Summerlin compels the conclusion that Blakely announced a procedural rule. Like Ring, Blakely did not alter the range of conduct that may be punished, but instead regulated the manner in which such conduct was to be proved. See Summerlin, 542 U.S. at 353, 124 S.Ct. 2519. Despite the clear parallels between Blakely and Ring, Johnson maintains that Blakely is a substantive rule. Johnson’s argument seizes upon the fact that Blakely changed both the factfinder and the burden of proof, whereas Ring changed only the factfinder. (The law at issue in Ring required the judge to find the existence of aggravating factors beyond a reasonable doubt. Ring, 536 U.S. at 597, 122 S.Ct. 2428). Johnson argues that “[bjecause there exists a risk that conduct proved under the preponderance standard was not punishable under the higher [beyond-a-reasonable-doubt] standard, the rule in Blakely warrants retroactive application as a new substantive rule.”
Johnson’s argument fails to distinguish her case from Summerlin because the “risk” to which Johnson refers comes about because of the procedural change that Blakely requires. Substantive rules “placet] ‘certain kinds of primary, private individual conduct beyond the power of the criminal lawmaking authority to proscribe.’ ” Teague, 489 U.S. at 311, 109 S.Ct. 1060 (quoting Mackey v. United States, 401 U.S. 667, 692, 91 S.Ct. 1160, 28 L.Ed.2d 404 (1971) (Harlan, J., concurring in part and dissenting in part)). Blakely, by contrast, changes the manner in which punishable conduct is to be proved. Blakely is, therefore, like Ring, a “prototypical procedural rule[ ].” Summerlin, 542 U.S. at 353, 124 S.Ct. 2519.
B. The Teague Test
Having determined that Blakely announced a procedural rule, we apply the three-step test of Teague v. Lane to determine whether Blakely applies to Johnson’s case. Beard, 542 U.S. at 411, 124 S.Ct. 2504; Edwards, 129 P.3d at 983. The first step of the Teague analysis is to determine when Johnson’s conviction became final. Beard, 542 U.S. at 411, 124 S.Ct. 2504. Next, Teag-ue requires us to “assay the legal landscape” as of the date Johnson’s conviction became final “and ask whether the Constitution, as interpreted by the precedent then existing,” compelled the Blakely rule. Id. at 411, 413, 124 S.Ct. 2504. We must, in other words, “decide whether the rule is actually ‘new.’ ” Id. at 411, 124 S.Ct. 2504. Finally, we must determine if the rule falls under an exception to the general rule of nonretroactivity of procedural rules. Id.

Raw data:
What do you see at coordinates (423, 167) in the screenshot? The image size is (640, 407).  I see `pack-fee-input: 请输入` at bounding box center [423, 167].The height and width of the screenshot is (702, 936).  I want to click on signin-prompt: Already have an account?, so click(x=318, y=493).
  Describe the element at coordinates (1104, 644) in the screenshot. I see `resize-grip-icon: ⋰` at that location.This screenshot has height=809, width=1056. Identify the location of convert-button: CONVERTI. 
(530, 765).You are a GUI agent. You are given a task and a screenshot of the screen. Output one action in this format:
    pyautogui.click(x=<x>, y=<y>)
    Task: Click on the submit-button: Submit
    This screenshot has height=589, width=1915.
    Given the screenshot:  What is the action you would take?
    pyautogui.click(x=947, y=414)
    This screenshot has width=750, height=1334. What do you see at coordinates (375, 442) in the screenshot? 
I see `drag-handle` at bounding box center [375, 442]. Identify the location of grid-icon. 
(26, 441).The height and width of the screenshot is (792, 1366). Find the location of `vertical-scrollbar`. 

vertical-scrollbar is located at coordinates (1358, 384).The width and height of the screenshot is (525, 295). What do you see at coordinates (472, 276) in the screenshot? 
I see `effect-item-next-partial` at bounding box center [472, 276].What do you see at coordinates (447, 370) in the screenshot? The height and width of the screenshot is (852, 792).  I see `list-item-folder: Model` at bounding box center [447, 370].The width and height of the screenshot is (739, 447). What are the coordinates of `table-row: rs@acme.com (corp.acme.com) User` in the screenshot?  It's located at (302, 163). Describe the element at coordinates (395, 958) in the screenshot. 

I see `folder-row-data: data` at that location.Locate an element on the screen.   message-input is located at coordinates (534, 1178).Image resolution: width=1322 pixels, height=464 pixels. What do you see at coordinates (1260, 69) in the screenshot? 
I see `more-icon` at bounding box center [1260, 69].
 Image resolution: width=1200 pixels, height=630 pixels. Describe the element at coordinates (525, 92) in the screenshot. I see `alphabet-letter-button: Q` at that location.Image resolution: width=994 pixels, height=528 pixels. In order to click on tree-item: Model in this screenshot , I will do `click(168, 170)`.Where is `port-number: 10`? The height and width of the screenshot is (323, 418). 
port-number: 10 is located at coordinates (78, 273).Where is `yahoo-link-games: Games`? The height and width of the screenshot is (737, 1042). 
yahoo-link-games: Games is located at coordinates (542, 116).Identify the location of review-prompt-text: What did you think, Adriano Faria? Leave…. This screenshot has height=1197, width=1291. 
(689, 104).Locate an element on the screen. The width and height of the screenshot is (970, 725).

Task details: Continue the court opinion on whether Blakely applies retroactively, starting right after its final sentence.

Result of the task:
1. Finality
“State convictions are final ‘for purposes of retroactivity analysis when the availability of direct appeal to the state courts has been exhausted and the time for filing a petition for a writ of certiorari has elapsed or a timely filed petition has been finally denied.’ ” Beard, 542 U.S. at 411, 124 S.Ct. 2504 (quoting Caspari v. Bohlen, 510 U.S. 383, 390, 114 S.Ct. 948, 127 L.Ed.2d 236 (1994)); Edwards, 129 P.3d at 983. The parties here agree that Johnson’s conviction was final before June 24, 2004, the date Blakely was announced. Therefore, we find it unnecessary to determine the precise date on which Johnson’s conviction became final for purposes of this appeal. It suffices to note that *726Johnson was convicted in December 2000, her sentence was revoked in 2001, and the record shows no direct appeals on her part.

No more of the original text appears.